[Stored data entries]

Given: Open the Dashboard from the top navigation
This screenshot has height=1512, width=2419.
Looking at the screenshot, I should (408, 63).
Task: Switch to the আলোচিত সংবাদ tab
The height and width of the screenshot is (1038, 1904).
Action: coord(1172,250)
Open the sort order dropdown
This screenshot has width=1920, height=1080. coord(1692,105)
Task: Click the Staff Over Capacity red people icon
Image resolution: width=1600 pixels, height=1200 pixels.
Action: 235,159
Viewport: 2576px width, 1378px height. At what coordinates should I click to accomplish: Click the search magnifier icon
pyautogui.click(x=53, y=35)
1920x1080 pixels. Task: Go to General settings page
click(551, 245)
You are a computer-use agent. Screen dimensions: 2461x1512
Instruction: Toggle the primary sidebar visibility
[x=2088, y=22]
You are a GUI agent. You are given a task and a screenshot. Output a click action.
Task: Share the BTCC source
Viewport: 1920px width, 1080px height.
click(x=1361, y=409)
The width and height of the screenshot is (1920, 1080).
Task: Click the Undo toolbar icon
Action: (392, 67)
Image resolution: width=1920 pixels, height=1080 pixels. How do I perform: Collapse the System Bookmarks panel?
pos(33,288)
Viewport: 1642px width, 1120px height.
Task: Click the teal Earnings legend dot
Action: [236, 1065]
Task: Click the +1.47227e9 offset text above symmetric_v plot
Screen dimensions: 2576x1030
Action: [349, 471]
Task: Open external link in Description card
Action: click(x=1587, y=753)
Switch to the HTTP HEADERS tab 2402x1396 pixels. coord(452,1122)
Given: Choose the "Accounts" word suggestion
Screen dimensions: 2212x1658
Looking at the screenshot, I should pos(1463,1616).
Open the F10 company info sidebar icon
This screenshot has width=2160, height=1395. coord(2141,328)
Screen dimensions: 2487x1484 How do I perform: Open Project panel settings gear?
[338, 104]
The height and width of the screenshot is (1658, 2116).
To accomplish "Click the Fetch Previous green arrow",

PROBLEM DETAILS:
In the records above, some lines hold the word "agent". Say how many, and nothing more.

RESPONSE BELOW:
2